Cet appétit des investisseurs pour la dette publique repose sur la certitude que la Banque centrale maintiendra des taux bas durant plusieurs années. Or, avec le recul, nous constatons que cette politique de taux bas n'a pas d'effet d'entraînement véritable sur l'économie réelle ; les entreprises n'ont pas davantage investi. Et surtout, cette politique monétaire favorise le renchérissement des actifs : c'est le cas pour l'immobilier qui grève le pouvoir d'achat de nos concitoyens. Elle alimente également des bulles qui font peser un risque de stabilité financière.

Je n'ai pas le temps d'aborder la question du cantonnement de la dette, mais si vous avez des questions sur le sujet, je serai heureuse de l'aborder avec vous.

La hausse spectaculaire des appels en garantie de l'État marquera également l'exercice 2021. Je l'ai dit tout à l'heure, elle est essentiellement liée au PGE avec une incertitude due à la nouveauté de l'outil et à l'incertitude économique.

Le programme Épargne se caractérise par l'importance des dépenses fiscales, à hauteur de 4,5 milliards d'euros.
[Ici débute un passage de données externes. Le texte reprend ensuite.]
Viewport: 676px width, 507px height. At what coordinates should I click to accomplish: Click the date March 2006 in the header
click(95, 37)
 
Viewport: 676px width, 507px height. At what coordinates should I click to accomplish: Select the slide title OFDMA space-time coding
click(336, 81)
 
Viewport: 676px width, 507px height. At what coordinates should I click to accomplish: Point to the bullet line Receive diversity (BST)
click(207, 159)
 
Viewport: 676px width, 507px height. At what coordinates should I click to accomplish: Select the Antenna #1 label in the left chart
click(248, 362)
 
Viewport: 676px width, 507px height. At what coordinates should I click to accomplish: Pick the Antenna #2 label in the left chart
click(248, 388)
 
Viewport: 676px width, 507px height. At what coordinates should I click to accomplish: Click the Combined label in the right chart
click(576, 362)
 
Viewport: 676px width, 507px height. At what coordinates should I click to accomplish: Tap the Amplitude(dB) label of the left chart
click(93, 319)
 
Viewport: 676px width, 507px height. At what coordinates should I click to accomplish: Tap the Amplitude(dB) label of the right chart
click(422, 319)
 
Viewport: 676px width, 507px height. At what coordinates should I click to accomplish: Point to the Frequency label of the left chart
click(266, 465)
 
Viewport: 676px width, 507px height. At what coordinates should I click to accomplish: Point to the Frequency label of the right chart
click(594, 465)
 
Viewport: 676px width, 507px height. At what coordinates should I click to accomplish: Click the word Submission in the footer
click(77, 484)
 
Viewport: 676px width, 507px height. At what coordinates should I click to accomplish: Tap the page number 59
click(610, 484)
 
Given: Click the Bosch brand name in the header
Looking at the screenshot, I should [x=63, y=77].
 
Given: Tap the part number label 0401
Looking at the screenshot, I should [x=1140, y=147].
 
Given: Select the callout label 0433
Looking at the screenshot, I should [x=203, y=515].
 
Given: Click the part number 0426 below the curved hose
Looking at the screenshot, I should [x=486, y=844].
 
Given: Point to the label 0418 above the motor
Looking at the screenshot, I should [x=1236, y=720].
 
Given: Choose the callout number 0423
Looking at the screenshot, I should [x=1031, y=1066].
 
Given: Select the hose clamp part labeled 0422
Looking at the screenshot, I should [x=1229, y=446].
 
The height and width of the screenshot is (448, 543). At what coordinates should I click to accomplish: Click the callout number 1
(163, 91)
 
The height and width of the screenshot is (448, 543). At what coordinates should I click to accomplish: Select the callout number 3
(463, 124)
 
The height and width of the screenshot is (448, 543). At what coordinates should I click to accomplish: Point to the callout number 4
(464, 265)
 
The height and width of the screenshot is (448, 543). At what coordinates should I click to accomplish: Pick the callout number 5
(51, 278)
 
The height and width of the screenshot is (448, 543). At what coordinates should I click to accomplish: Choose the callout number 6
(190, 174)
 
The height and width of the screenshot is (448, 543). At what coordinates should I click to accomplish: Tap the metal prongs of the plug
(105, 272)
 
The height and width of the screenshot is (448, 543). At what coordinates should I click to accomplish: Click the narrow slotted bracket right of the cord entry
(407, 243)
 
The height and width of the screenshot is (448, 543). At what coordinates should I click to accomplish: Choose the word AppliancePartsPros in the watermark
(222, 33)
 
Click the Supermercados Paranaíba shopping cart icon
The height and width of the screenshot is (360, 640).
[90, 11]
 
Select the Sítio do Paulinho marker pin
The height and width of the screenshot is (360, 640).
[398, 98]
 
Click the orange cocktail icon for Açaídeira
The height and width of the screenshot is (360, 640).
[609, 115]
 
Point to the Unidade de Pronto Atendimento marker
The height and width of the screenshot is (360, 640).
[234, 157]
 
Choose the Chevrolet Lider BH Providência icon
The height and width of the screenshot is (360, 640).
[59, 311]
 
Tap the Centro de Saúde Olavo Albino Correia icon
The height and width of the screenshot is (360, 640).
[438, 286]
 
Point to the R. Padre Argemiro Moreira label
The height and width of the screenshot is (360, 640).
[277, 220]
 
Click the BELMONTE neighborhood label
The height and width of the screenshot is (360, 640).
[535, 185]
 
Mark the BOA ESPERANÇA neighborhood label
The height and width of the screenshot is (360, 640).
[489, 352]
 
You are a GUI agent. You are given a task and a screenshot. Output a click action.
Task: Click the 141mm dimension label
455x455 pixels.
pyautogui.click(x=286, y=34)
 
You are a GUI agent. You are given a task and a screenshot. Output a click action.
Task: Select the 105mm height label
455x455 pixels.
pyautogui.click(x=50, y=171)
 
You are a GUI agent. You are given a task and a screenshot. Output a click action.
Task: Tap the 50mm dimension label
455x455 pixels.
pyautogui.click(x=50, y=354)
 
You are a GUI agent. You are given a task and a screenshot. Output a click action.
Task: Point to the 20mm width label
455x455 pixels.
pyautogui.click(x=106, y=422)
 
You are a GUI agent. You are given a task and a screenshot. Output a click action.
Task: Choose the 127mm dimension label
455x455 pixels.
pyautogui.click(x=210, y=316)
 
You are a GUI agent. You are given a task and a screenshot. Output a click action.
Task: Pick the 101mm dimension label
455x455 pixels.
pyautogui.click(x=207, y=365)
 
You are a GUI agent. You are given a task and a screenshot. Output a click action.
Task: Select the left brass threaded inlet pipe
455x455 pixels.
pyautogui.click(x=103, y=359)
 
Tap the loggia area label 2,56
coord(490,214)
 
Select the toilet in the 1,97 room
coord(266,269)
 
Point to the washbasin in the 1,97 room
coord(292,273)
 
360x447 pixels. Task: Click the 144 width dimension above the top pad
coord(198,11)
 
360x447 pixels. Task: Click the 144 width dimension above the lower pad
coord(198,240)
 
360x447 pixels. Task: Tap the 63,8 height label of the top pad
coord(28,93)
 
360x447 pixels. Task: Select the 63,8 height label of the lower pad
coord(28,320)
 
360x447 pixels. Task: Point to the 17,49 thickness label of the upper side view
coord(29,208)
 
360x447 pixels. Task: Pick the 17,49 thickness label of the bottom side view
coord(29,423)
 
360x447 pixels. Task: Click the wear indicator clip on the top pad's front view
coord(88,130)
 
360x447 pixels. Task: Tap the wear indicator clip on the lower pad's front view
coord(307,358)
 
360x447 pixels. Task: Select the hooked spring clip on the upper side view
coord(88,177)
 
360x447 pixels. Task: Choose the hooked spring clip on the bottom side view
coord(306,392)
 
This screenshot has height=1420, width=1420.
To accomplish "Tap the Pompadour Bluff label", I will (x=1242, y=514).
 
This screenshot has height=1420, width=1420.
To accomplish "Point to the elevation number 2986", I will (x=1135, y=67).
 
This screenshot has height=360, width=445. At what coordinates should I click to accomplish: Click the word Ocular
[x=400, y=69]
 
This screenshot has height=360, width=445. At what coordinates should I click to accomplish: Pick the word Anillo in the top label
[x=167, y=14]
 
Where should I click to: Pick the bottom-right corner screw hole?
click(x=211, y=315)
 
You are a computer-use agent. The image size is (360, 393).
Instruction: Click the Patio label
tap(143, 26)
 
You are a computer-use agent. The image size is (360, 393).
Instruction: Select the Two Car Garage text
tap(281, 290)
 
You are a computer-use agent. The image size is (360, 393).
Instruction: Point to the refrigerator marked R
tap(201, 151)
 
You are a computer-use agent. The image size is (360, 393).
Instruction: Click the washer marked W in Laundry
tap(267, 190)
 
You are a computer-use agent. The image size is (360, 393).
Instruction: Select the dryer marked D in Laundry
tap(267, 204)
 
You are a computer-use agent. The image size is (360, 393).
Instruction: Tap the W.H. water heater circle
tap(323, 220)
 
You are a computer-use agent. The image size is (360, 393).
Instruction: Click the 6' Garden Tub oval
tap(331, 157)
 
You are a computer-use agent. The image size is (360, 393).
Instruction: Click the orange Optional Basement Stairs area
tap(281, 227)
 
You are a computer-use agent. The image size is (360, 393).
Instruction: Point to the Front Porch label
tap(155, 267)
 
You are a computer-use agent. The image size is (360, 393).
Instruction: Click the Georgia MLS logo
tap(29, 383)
Ces dépenses sont essentiellement des exonérations des sommes versées au titre de la participation, de l'intéressement et d'un partage de plus-value au plan d'épargne salariale ou encore des exonérations liées à l'assurance-vie.

Je conclurai sur une touche positive : le Gouvernement améliore la sincérité budgétaire de la mission en inscrivant les crédits relatifs à la rétrocession d'intérêts au mécanisme européen de stabilité. Cela faisait maintenant deux ans que j'avais demandé que les crédits soient inscrits en loi de finances initiale. C'est chose faite dans le présent projet de loi de finances pour 2021.

Je vous invite à voter ces crédits qui visent essentiellement à financer notre dette et à s'assurer que la garantie des PGE fonctionne et soit activée en cas de problème.